My dry cleaner just moved. I hadn’t been in a month or so and just went to drop off a pair of slacks and a dress before a business trip. This is the second dry cleaner in that space in the last two years. The previous one lasted seven years and looked prosperous, right up until the end. This one looked bare-bones, appropriate for the economy, I thought. I have yet to find out where they went.

Instead, I went looking for the next closest one, five minutes away, downtown in the nearest town. Looking busy, with someone standing at an industrial iron and someone else working at a sewing machine, they seemed to be doing well. Encouraged, I asked the owner, “So, how’s business?” I believe dry cleaners are a leading indicator in the economy. That is, people have some discretion about going to the dry cleaners. They can wash and iron their own shirts. They can wear a suit an extra time or two. They can choose washable instead of dry cleanable clothes. This time, of course, even my dentist is a leading indicator, as he told me on my last visit people are postponing not only teeth cleaning but major work.

The dry cleaner’s answer surprised me. “It’s bad.” OK, so the economy isn’t turning around any time soon, if this is the case. But, he went on, “more people are working from home. More companies have casual dress, not just casual Fridays.” This goes beyond a nationwide economic downturn.
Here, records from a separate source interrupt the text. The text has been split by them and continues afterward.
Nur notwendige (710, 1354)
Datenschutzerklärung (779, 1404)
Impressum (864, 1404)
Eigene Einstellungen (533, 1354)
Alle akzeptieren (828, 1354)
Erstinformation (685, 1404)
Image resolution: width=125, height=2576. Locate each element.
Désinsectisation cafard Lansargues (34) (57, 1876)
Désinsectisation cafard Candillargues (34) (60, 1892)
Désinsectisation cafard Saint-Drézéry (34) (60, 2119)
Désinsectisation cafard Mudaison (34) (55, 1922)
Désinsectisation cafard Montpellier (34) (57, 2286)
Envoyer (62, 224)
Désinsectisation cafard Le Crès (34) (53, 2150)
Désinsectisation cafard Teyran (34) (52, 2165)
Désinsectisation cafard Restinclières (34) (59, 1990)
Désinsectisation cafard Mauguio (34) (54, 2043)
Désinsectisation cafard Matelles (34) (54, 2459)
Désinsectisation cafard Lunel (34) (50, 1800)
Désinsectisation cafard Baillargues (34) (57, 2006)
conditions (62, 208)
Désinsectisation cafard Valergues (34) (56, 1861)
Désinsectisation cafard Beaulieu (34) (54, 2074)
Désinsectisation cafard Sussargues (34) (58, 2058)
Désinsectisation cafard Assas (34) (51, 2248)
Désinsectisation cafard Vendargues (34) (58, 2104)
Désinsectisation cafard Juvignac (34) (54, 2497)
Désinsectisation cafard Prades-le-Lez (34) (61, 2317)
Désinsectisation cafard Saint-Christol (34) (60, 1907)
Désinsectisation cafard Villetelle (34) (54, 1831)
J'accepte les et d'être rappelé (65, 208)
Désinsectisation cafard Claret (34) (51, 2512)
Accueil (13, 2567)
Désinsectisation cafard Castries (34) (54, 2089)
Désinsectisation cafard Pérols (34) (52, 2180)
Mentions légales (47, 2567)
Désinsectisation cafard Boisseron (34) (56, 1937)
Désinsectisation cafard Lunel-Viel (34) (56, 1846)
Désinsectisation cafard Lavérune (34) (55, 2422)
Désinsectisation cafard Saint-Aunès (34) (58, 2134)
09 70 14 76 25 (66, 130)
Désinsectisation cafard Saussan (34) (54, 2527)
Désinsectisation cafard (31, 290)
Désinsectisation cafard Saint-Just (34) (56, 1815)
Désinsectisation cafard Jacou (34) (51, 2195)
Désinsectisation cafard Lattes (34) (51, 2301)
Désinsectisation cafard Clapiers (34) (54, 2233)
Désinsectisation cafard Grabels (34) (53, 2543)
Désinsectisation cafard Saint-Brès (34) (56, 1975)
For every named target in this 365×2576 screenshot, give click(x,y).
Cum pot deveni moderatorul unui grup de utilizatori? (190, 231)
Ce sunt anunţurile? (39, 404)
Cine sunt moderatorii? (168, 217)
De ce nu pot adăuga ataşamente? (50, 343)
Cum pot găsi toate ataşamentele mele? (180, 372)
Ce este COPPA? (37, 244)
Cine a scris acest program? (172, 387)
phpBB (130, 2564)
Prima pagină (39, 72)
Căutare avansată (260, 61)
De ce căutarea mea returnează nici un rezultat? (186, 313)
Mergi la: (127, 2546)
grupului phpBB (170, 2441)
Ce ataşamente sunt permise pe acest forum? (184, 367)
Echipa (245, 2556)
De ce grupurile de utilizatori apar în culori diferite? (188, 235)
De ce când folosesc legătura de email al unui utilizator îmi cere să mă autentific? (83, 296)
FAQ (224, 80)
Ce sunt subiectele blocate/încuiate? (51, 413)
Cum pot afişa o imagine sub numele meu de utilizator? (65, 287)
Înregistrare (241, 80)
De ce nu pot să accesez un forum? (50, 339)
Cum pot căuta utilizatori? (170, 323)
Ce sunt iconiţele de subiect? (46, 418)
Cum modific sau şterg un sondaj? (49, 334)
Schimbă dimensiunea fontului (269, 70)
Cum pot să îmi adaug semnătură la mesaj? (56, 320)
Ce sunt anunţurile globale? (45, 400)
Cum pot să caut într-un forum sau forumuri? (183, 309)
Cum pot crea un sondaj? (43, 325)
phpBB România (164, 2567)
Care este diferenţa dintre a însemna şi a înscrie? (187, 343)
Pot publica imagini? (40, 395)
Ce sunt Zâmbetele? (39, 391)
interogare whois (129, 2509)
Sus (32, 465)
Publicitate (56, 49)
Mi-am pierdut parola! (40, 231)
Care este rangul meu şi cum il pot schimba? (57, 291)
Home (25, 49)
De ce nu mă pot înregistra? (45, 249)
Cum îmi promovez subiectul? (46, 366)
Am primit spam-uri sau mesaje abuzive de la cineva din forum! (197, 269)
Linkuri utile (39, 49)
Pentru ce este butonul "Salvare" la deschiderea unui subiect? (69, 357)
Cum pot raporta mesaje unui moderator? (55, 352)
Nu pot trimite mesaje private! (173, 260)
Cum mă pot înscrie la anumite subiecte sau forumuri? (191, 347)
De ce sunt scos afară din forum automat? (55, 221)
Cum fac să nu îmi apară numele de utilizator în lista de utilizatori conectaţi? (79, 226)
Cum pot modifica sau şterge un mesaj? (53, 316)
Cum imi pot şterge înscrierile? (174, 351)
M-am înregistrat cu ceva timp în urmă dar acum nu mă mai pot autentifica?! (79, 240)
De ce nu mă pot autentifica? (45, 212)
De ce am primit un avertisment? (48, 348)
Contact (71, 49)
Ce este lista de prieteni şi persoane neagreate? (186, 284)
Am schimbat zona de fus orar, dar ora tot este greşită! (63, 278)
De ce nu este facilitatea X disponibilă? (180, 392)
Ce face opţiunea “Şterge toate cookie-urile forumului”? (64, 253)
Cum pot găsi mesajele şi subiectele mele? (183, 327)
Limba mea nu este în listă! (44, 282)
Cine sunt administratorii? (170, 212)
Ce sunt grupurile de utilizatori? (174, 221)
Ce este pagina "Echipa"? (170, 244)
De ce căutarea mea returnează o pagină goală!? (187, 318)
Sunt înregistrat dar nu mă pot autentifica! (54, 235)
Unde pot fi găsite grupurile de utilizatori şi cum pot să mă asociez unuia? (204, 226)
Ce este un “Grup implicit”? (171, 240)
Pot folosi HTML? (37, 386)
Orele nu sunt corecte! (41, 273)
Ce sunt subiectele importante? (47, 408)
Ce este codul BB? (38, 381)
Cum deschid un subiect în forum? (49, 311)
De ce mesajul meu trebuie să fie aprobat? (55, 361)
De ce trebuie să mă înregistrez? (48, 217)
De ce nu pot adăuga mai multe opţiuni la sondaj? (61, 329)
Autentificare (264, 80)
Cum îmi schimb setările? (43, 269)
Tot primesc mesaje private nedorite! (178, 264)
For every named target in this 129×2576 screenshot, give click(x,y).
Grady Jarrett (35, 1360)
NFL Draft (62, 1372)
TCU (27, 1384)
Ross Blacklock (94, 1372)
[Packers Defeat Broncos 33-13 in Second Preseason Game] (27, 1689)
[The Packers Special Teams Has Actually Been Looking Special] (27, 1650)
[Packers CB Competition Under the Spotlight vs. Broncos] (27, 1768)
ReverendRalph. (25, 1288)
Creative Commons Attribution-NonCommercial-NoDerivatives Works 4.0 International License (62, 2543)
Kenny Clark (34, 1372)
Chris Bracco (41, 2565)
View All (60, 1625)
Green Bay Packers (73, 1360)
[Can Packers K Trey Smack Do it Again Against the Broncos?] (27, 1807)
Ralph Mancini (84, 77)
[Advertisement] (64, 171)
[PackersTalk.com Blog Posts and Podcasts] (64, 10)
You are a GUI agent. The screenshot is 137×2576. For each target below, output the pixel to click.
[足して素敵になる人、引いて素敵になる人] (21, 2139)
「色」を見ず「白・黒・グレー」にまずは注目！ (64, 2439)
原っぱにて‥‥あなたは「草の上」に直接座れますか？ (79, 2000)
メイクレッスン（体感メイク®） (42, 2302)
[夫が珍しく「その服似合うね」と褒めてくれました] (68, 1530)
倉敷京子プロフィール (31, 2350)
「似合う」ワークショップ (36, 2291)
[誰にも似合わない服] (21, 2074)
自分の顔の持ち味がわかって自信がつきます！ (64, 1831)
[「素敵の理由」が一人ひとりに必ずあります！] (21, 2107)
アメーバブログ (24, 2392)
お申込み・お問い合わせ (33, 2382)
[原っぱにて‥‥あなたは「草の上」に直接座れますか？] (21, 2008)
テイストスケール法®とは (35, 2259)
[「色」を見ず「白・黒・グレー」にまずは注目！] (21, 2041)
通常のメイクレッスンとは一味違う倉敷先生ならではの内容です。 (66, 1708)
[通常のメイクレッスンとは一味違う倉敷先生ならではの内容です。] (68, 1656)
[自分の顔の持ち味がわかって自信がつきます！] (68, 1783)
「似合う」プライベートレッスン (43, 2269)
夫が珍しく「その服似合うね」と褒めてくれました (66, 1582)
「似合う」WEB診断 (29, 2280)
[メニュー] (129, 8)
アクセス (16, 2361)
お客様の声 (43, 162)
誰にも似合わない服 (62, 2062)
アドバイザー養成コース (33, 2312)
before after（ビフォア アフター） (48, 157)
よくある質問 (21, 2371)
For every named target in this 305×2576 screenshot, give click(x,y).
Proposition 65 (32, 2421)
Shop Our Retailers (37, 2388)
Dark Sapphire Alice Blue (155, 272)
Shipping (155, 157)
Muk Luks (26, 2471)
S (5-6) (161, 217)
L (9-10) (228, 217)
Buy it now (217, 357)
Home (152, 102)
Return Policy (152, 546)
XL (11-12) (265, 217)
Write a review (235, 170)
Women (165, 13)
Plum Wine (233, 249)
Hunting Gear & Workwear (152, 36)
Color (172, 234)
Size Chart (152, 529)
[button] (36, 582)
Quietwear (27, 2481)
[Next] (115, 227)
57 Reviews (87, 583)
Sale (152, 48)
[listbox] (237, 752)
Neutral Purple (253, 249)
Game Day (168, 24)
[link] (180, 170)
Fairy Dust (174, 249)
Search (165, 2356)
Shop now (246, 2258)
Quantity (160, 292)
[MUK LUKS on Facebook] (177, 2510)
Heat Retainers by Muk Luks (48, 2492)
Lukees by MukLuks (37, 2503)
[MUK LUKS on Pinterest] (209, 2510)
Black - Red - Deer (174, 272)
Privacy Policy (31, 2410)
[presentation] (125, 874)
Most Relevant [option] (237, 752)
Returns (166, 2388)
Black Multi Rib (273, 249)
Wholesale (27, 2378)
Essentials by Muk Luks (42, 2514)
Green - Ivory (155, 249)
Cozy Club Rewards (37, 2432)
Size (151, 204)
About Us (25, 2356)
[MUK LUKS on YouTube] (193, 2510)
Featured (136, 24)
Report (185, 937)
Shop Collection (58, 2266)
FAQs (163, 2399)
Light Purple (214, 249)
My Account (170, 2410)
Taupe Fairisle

Now, we’re into buggy whips, watches and the automotive industry in terms of trends that wipe out entire industries in a decade.

I’m actually optimistic about the economy. I see this time as an unprecedented reset of our expectations about how much we should consume – a good lesson for young people starting out, Gen Y – how much we should save how to do more with less and a recommitment to those in need. Doing more with less isn’t just happening with individuals and families. It is happening with businesses. And, though building up higher cash reserves and leaning on current employees to do more before hiring is stressful, and delays the growth of new jobs we all need, doing more with less is the very definition of increased productivity.

Ultimately, this should translate into a more robust, expanding economy where new jobs are added at the rate we need. Do we still have to hang on until this happens? Yes. Will it be difficult to hang on? Yes. But, I can feel it coming. My new dry cleaner is clearly hanging on. His employees are clearly working hard, and likely happy to be working. We’ve all reset our expectations.